Start QUOTED TEXT

The subtle art of smearing the dead

So, there’s one thing that’s been bugging me since Yates tried to put the lid on the phone hacking scandal in July 2009 – the act which has now finally bitten him in the arse so hard that he lost his job. I wondered what made the police so averse to picking a fight with News International. The generally accepted explanation is a combination of the carrot of a cushy column in retirement and the stick of them pursuing you and publishing every bit of dirt they can find.

The latter incentive also works at the institutional level and has long been one of the primary motivating factors in British public life, for the police as well as all sorts of other players. Much as I thought it was common knowledge that was how things worked, it’s nice to see the Munchkins of Westminster village finally admit it to the world, throw off their shackles and dance their little dance of victory because no-one is going to listen to evil press barons any more. Come to think of it, that carrot incentive has been quite good to politicians as well over the years, hasn’t it David Blunkett? Of course it now appears that individual cops have also been on an informant retainer for the Murdoch press, which no doubt also focussed minds vis a vis which hands to not bite.

Anyway, it occurred to me in 2009 – fresh from being roughed up and threatened with death by the cops at the G20, and fuming about the death of Ian Tomlinson – that there was another, more dubious reason why the Met was no way going to take a proper look at News International when they could just lock up Clive Goodman and Glen Mulcaire, stuff the 11,000 pages of evidence in a bin bag and get back to the important business of chasing brown men with beards and beating up hippies. Aside from being a fanatical champion of any kneejerk law-and-order measure ACPO feel like demanding from politicians, the News International papers are also the organ of choice for police PR people trying to smear the reputations of people the police have killed.

I’m not the only person to notice this. Alex has blogged about it, and Merrick drew the link today between the Met, the hacking scandal and the lies they told after they killed Tomlinson. The News of the World carried the exclusive smear suggesting that Jean Charles de Menezes was high on cocaine when he died, and I seem to remember they also had a story about Tomlinson being alcoholic the Sunday after the video of him being attacked by PC Simon Harwood was released (I’d like to dig out some links, but Google results for NOTW are clogged up with the phone hacking scandal). Alex also points to the Forest Gate raid, where the innocent man shot by police was smeared as a paedophile with an exclusive in….you’ve guessed it – the News of the World. And look – as I was writing this I just thought I’d check to see if I could find find something on Harry Stanley – shot by the Met for carrying a chair leg, and here is Tim Ireland on the case with another NOTW smear against a dead man. For my money, this is worse than hacking Milly Dowler’s phone. The police kill people, members of the public. Then police staff, paid with public money, plant stories in the Murdoch press – either outright lies or twisting the truth – blaming those people for their deaths at the hands of the police.

End QUOTED TEXT
Start ENTRIES

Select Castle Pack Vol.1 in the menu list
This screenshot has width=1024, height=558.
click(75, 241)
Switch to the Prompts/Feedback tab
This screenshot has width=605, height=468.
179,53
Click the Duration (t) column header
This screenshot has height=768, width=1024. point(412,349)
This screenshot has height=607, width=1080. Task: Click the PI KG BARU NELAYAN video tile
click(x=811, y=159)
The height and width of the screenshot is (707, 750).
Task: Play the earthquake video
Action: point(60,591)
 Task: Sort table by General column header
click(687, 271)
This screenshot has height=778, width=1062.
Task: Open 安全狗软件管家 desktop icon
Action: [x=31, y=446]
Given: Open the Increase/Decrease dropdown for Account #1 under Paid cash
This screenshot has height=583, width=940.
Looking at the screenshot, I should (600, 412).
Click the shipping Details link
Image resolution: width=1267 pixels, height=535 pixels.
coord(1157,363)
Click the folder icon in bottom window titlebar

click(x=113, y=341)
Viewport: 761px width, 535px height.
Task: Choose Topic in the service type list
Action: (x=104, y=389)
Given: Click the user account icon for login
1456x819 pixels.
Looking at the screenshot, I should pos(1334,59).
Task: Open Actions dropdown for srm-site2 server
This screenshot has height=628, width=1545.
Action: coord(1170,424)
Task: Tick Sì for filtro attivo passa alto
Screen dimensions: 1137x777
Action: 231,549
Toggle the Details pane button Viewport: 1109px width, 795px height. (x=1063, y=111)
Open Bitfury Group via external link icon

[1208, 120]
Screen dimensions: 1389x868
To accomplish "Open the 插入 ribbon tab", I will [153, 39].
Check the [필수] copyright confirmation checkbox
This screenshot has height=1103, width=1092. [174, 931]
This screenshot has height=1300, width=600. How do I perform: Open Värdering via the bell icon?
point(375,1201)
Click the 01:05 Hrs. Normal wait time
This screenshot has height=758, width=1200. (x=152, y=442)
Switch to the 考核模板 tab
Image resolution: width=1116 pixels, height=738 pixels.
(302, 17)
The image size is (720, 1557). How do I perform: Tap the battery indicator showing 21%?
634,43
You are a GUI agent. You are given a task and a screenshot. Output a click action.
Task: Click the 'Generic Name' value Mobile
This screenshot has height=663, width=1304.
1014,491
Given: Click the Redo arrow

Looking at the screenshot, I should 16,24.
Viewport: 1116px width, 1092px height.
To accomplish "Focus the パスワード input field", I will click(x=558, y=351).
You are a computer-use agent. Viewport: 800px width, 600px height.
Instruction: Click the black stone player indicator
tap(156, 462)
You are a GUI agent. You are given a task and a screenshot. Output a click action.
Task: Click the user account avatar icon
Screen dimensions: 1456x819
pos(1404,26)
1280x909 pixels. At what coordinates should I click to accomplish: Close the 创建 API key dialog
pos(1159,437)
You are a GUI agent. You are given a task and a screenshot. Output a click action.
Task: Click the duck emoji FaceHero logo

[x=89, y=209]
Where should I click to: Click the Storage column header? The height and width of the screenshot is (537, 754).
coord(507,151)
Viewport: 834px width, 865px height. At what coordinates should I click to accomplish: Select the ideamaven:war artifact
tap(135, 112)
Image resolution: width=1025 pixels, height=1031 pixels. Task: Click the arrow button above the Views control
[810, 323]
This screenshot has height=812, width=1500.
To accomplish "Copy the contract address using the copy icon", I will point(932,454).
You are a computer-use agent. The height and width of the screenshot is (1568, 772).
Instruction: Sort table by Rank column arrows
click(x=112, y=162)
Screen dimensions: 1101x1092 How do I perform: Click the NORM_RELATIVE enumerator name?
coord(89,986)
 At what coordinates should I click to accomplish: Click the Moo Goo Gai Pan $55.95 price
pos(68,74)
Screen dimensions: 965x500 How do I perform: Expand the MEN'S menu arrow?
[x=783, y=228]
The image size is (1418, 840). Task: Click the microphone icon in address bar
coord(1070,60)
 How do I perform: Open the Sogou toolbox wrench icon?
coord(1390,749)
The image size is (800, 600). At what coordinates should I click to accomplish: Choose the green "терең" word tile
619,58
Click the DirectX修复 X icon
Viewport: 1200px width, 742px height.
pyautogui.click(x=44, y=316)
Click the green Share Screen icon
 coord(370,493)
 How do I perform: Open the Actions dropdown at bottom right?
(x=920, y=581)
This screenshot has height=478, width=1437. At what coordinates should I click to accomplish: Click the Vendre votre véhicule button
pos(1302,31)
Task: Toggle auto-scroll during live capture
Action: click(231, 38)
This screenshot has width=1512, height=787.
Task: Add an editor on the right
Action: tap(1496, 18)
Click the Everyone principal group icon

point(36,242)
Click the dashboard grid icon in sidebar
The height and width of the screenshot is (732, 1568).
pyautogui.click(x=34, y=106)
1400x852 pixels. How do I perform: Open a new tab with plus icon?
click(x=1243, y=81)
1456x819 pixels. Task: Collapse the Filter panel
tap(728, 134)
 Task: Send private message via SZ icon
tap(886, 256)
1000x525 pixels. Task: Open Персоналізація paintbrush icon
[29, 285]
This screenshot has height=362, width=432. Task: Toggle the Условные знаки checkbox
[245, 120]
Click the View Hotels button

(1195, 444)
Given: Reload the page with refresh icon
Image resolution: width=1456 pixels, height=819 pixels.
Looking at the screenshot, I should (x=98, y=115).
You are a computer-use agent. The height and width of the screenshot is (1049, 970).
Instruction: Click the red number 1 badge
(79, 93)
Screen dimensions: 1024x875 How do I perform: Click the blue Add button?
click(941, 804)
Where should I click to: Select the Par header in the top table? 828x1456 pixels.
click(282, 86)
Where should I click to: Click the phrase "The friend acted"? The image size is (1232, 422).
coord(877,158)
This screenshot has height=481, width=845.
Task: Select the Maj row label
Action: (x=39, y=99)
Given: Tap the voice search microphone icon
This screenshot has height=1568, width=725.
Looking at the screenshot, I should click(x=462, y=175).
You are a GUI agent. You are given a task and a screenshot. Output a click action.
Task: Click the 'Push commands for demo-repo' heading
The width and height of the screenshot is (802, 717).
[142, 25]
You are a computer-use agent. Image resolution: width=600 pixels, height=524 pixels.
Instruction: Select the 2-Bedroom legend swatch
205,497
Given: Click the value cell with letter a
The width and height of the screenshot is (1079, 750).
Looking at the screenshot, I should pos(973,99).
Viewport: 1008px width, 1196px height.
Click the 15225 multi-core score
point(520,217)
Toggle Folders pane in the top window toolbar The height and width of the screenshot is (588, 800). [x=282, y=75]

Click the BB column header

End ENTRIES

From the post on police smears in the press, extract verbatim the passage beginning at the words "The latter incentive" and stopping after "to not bite.". None of the entries is needed for this work.

The latter incentive also works at the institutional level and has long been one of the primary motivating factors in British public life, for the police as well as all sorts of other players. Much as I thought it was common knowledge that was how things worked, it’s nice to see the Munchkins of Westminster village finally admit it to the world, throw off their shackles and dance their little dance of victory because no-one is going to listen to evil press barons any more. Come to think of it, that carrot incentive has been quite good to politicians as well over the years, hasn’t it David Blunkett? Of course it now appears that individual cops have also been on an informant retainer for the Murdoch press, which no doubt also focussed minds vis a vis which hands to not bite.